7. Improved signal integrity
Flex circuits are ideally suited to high-speed digital signaling systems where signal integrity is essential. In practice, high speed basically means rapid rise times, and anything that degrades the ideally square wave pulse signal must be managed.

8. Decrease in assembly time, cost, and errors

Flex circuits have the ability to seamlessly integrate form, fit, and function of a design into a single circuit. This means flex circuits can offer an effective way to reduce the cost of assembly of the final product. In turn, reducing assembly steps also reduced the potential for errors.

The most common materials in flex circuits include:

Conductor
Copper foil is the most commonly used material because it’s extremely conductive. You also don’t have to use a lot of copper in order for the PCB to be effective. It’s also available as fully annealed or low temperature annealed, which provides better flexing characteristics.

Insulator and coverlayer
Polyimide film is the most commonly used dielectric and insulator. It’s also used as the coverlayer, which insulates the copper conduct as the outside layer of the flex circuit.

Finish type
A PCB surface finish has two main functions: To prevent the copper from oxidizing and to provide a solderable surface. One of the most common finishes is Electroless Nickel Immersion Gold (ENIG), which is used on about 80% of all boards. This finish provides a thin, solderable, gold layer that protects the copper traces with a nickel barrier between it and the copper.
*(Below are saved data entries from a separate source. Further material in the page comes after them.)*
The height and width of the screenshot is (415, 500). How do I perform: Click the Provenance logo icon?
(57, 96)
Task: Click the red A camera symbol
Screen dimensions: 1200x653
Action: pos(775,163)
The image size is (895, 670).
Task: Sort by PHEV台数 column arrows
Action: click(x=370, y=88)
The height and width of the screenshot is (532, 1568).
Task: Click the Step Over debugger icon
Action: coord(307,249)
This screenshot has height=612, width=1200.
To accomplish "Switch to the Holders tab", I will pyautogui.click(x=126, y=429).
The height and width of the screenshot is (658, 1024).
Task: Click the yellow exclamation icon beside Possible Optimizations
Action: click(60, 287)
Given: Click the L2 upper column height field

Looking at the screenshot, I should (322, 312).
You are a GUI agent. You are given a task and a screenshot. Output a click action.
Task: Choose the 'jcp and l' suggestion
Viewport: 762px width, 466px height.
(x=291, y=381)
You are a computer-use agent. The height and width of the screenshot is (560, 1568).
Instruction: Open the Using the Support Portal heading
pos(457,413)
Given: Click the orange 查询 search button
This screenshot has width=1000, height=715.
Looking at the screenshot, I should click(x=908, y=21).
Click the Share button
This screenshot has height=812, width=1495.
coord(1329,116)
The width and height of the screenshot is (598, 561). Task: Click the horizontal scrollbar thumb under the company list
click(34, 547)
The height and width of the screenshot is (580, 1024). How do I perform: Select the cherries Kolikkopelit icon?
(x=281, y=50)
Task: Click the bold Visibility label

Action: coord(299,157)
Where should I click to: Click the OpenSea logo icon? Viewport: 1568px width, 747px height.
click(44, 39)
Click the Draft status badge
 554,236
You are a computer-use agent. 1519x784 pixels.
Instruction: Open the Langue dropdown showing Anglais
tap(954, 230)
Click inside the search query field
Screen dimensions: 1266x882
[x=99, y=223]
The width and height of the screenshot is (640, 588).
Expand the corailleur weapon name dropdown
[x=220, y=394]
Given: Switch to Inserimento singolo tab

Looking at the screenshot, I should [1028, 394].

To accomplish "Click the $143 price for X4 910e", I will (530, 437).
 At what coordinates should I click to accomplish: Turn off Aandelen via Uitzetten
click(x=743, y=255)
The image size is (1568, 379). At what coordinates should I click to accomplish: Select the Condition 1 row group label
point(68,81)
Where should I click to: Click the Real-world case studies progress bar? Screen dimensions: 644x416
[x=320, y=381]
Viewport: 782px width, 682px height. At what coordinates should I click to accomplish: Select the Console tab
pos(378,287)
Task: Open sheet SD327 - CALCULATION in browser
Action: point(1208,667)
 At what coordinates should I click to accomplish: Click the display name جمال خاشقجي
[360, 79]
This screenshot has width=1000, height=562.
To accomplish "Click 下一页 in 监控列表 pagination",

Electroless Nickel Electroless Palladium Immersion Gold (ENEPIG) is a three-layer metallic finished used for printed circuit boards that also require wire bonding. The electroless nickel protects the copper and prevents it from coming into contact with the other metals. Palladium provides another anti-oxidation insurance and wirebonding layer and prevents the nickel from corroding, and the final gold layer adds solderability capability and a barrier against oxidation.

When you’re navigating a flexible PCB design, the goal is to create a cost-effective product without sacrificing performance. Here are some considerations to keep in mind that could add additional costs, depending on your project. As always, it’s best to consult with an engineering expert if you have questions.

Layer count
A flex circuit with many layers usually indicates a higher cost since additional materials and time will be required. Some of these multilayer projects may also prove technically challenging.

Circuit size and shape
The size and shape of flex circuits affect how many can be fit on a manufacturing panel, which affects the pricing.

Circuit type
Does your project need rigid-flex construction, or will a multilayer with stiffener work just as well? Rigid-flex circuits are usually more expensive.

Circuit class
What is the right IPC class for your flex circuit? Class 3 will demand more requirements requiring serialization and more coupons for validation than Class 2, which will drive up the cost of your project.

Different layer counts in plated through hole areas
Areas with plated through holes should have the same number of layers; differing layers can increase the cost.

Dimensional tolerances
Flex circuit materials allow and require looser tolerances than rigid PCBs, and each dimension will have to be verified. If a dimension isn’t essential to the project, it should be marked as a reference.

Multiple final finishes
As with layer counts, more of anything usually increases the cost — including finishes.

Small features
Is it more cost effective to add additional layers with larger features instead of smaller ones? It’s best to consult your PCB design and layout experts early in the process.

Blind and buried vias
Vias are an essential part of the multi-layered PCB design and manufacturing process. A vertical interconnect access (or via) is a plated through hole that is used to route a trace vertically in the board from one layer to another. These features are typically more expensive than through holes.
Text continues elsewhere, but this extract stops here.